Nothing had been said to Colonel Rizkawi about this “we,” and he did not ask.
“I noticed on the way here that someone was right on our tail, a black taxi that stuck close to us,” Iman said.
“Yes, those are the MI5 dogs. They’re always tracking us Iranians,” Rizkawi complained.
“I don’t want them following me,” al-Uzbeki said. “Why don’t you get into the limousine and let them follow you, and I’ll leave on my own through the back door and get to the new place you’ve rented for me in Whitechapel by catching a taxi on the street.” He had secretly decided he would soon leave the apartment rented
for him by the Iranians, as he assumed Rizkawi had filled it with bugs and hidden cameras to control him. Therefore, he intended to rent an apartment for himself and not tell anyone about it.
Iman al-Uzbeki rose from his seat, signaling it was time for him to go ‘home,’ where the next day he would meet the woman intended to be his ‘wife’ and start getting ready for the major operation, which at this stage was to be concealed from the Iranian.
They split up. Colonel Rizkawi put on a large Borsalino hat, which obscured his face, as well as ‘Ambassador’ Iman’s large eggplant-colored raincoat and got into the limousine, which drove in the direction of northwest London. The black taxi drove after it immediately. Five minutes later, Iman left the embassy. He exited through the back service-door leading to Kensington Park, dragging his small wheeled suitcase and carrying the laptop case, which contained the envelope with the money and documents. He resembled many of the tourists who were taking leisurely strolls through Kensington Park.

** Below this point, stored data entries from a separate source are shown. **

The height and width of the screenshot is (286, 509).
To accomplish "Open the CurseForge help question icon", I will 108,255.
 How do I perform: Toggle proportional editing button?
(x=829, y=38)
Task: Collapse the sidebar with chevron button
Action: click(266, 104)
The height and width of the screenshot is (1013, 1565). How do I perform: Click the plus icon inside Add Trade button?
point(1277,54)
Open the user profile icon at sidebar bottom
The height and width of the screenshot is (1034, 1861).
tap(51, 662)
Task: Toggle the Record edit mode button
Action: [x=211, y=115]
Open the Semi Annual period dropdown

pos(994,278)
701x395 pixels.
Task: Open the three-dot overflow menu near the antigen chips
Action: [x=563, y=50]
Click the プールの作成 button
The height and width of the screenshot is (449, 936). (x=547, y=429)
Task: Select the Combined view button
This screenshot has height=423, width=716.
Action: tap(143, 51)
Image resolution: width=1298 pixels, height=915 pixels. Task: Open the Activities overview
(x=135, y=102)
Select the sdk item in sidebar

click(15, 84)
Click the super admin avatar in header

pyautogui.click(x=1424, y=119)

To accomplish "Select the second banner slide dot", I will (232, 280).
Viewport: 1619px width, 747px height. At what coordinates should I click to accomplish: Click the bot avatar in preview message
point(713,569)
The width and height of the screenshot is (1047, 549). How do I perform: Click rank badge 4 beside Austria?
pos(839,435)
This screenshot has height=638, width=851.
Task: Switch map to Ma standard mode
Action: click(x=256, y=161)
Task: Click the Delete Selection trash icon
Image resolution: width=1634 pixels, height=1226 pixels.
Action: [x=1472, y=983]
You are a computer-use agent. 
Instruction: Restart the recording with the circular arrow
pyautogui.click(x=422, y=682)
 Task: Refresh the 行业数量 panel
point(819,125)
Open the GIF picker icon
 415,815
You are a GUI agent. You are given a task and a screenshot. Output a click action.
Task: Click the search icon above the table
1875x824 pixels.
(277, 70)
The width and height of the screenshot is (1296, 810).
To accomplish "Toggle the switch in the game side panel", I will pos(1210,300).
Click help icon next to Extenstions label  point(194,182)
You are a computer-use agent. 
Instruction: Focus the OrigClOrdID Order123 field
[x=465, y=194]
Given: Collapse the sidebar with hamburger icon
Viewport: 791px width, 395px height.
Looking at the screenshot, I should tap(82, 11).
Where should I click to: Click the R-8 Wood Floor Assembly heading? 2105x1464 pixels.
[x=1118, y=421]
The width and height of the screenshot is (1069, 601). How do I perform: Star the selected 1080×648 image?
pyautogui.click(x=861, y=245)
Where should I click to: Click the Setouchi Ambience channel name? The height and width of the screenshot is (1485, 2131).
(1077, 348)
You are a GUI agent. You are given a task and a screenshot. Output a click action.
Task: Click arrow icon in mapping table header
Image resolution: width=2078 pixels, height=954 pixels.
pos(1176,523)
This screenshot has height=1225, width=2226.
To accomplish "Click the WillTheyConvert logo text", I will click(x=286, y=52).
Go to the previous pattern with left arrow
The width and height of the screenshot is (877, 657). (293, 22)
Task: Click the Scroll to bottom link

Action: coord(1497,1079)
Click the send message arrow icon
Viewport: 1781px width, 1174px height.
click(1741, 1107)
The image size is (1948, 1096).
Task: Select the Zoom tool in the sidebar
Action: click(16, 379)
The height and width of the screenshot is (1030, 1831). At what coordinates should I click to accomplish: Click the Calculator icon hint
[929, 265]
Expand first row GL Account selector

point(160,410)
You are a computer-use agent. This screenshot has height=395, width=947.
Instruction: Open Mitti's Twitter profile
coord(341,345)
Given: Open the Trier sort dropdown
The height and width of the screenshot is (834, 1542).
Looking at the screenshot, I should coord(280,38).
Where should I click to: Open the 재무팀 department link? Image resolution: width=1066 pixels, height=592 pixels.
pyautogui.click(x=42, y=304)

Once outside, he looked at the London sky, so different from the star-strewn skies of the central-Asian countries in which he had spent most of his adult life. Heavy clouds padded the sky, illuminated by brief flashes of distant lightning. Gloomy moonlight flashed through the breaks between the clouds. A light drizzle moistened his face with microscopic droplets and a chilly wind infiltrated his thin business suit, making him shiver.
In Kensington’s bustling High Street, he raised his arm to a black, cube-like cab and instructed the Indian driver to head for the eastern part of the city, to the address of the apartment rented for him in the Whitechapel neighborhood, east of downtown London. He instructed the taxi to stop a few hundred yards from the apartment, paid, and exited. Entering the nighttime shopping center near the Muslim center, he bought himself some clothes that were befitting the character he would assume the following morning.